### Data extracts
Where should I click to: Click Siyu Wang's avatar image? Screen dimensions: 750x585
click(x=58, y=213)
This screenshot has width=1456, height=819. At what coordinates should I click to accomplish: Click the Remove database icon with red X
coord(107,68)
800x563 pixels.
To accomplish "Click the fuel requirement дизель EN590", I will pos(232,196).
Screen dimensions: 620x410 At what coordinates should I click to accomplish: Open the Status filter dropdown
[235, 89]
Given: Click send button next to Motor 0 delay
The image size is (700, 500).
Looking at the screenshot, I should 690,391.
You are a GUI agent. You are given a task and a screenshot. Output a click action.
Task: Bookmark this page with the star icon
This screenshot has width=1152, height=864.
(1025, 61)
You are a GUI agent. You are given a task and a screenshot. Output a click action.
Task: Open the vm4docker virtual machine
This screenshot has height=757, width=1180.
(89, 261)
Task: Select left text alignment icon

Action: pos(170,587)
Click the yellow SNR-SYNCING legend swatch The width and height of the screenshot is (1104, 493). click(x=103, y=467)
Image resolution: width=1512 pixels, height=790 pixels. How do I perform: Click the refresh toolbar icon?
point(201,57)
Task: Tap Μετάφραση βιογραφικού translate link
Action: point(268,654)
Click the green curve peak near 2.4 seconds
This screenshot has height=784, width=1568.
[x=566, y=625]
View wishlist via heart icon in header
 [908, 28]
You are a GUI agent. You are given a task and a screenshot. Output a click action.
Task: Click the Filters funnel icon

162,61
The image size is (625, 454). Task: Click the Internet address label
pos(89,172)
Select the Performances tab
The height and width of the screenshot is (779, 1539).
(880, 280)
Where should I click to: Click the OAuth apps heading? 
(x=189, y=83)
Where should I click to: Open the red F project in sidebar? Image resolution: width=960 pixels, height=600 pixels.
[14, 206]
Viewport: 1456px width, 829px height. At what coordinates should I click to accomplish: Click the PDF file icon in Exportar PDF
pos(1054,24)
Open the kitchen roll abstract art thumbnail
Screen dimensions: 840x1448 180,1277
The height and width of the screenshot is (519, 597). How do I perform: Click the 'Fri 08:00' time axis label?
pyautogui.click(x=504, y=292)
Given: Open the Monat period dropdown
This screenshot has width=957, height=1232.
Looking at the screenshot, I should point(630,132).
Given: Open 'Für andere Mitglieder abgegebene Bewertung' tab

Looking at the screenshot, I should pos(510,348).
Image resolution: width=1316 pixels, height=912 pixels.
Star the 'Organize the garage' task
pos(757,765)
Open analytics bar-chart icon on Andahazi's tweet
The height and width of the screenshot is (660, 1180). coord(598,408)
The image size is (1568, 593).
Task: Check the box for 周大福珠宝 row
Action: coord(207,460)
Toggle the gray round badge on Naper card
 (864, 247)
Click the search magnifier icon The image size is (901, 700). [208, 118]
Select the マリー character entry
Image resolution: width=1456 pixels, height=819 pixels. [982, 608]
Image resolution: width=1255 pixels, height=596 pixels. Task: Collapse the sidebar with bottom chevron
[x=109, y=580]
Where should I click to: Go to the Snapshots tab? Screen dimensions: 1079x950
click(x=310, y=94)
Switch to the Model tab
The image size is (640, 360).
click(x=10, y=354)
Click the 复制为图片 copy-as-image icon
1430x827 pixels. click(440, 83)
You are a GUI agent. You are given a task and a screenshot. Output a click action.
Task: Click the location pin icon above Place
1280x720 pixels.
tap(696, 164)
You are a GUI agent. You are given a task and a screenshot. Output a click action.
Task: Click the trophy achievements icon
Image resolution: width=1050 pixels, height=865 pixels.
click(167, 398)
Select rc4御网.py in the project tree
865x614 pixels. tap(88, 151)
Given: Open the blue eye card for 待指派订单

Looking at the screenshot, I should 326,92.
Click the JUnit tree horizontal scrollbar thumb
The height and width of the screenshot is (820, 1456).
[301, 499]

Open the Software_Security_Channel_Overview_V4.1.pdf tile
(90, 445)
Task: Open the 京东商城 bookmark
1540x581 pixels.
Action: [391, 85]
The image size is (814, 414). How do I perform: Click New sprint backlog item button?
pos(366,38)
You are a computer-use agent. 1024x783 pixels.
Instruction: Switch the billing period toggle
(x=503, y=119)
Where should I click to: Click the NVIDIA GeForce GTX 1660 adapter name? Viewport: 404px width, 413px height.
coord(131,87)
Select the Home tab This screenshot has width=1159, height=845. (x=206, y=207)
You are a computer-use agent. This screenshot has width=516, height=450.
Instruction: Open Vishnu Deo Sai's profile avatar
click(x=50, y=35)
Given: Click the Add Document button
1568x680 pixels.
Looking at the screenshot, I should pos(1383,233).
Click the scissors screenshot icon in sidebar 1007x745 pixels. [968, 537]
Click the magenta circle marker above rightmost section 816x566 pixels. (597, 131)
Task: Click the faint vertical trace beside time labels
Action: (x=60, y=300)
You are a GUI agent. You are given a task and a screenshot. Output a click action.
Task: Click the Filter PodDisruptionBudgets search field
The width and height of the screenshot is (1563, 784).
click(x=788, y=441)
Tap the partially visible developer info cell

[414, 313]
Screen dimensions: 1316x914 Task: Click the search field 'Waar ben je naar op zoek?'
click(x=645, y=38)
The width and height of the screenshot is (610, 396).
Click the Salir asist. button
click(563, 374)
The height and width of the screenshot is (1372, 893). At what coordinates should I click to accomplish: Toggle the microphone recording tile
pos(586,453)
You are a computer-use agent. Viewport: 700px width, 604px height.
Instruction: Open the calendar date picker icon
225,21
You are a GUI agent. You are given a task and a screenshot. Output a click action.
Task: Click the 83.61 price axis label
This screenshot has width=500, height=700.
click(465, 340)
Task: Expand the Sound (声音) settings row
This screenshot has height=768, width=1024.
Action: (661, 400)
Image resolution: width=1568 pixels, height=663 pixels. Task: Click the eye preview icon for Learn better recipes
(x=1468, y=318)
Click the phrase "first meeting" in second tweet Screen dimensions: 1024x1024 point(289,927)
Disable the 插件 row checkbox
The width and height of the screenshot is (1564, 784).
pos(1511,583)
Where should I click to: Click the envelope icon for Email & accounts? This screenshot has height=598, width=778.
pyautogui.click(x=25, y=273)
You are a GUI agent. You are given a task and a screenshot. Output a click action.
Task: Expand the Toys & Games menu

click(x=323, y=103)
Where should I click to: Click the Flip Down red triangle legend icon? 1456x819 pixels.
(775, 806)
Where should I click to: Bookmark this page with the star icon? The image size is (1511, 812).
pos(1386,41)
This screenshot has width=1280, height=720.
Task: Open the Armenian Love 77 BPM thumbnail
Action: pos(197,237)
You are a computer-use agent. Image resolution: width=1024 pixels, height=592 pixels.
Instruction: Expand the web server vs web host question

### Brief
Going through the entries, return every line holding the word "computer".

### Task response
You are a computer-use agent. 1024x783 pixels.
You are a computer-use agent. This screenshot has width=516, height=450.
You are a computer-use agent. Viewport: 700px width, 604px height.
You are a computer-use agent. Image resolution: width=1024 pixels, height=592 pixels.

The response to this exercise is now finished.